“Karena mata gue bisa melihat kebenaran,” Laki-laki itu kembali meyakinkan. “Percaya sama gue, Arsya, itu bukan cinta.”
“Sebentar lagi dia akan datang,” Gadis itu tidak menghiraukan laki-laki itu. “Akan gue kenalkan dia pada lo.”
Laki-laki itu setengah terkejut. Ia menopang dagu, menunggu kemungkinan yang akan terjadi berikutnya. Ia lalu memutuskan untuk mulai melahap spaghetti yang mulai mendingin karena perbincangan mereka tadi. Gadis itu juga menyuapkan kentang goreng yang telah dicocol saus pada mulutnya, sementara matanya terus menerus memandangi cahaya lampu kota Semarang. Meskipun pandangannya kosong, laki-laki itu tahu bahwa gadis di hadapannya ini telah memiliki rencana yang baik untuk hari ini-dan hari esoknya kelak.
“Halo. Maaf lama menunggu,” Sesosok laki-laki lain datang menghampiri mereka. Ia menyalami gadis itu dengan wajar, dan duduk di sampingnya.

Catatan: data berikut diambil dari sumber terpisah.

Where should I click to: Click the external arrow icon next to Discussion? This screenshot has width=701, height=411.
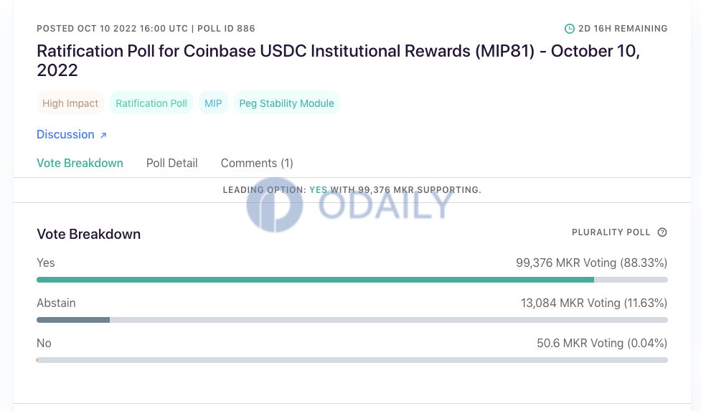(x=103, y=135)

“Ini dia,” Gadis itu memulai acara perkenalan. “Laki-laki yang gue ceritakan pada lo. Namanya Gilang.”
“Gilang.”
“Dennis,” Laki-laki itu mengangguk singkat. Dalam sekejap terlihat perbedaan yang sangat kentara di antara mereka. Ya, inilah laki-laki yang dicari Arsya, gumam Dennis dalam hati. Mengenakan kemeja hitam bergaris-garis putih yang lengannya digulung hingga mencapai siku, bercelana panjang hitam yang terlihat lekukan bekas setrikaan, dan bersepatu pantovel hitam yang dilengkapi kaos kaki senada dengan warna sepatu dan celananya. Berbanding terbalik dengan pakaian Dennis malam itu; dengan kaos bergambar tokoh wayang yang tidak terlalu licin, celana jeans yang sedikit lusuh, dan dipadu dengan sandal gunung. Kedua laki-laki itu memiliki aura kedewasaan yang berbeda, meskipun secara usia, mereka hampir sama.
“Sudah lama?” tanya Gilang sedikit berbasa-basi.
Arsya menggeleng. “Belum. Kami baru mulai makan.”
“Gue sudah selesai,” Dennis meletakkan garpunya di atas piring. “Berarti kita sudah cukup lama di sini.”
Arsya melotot menatap Dennis. Yang ditatap lekat-lekat malah cuek saja. Sementara Gilang masih diam mematung melihat mereka. Ia lalu berinisiatif memanggil pelayan lalu memesan kopi panas dan roti bakar cokelat.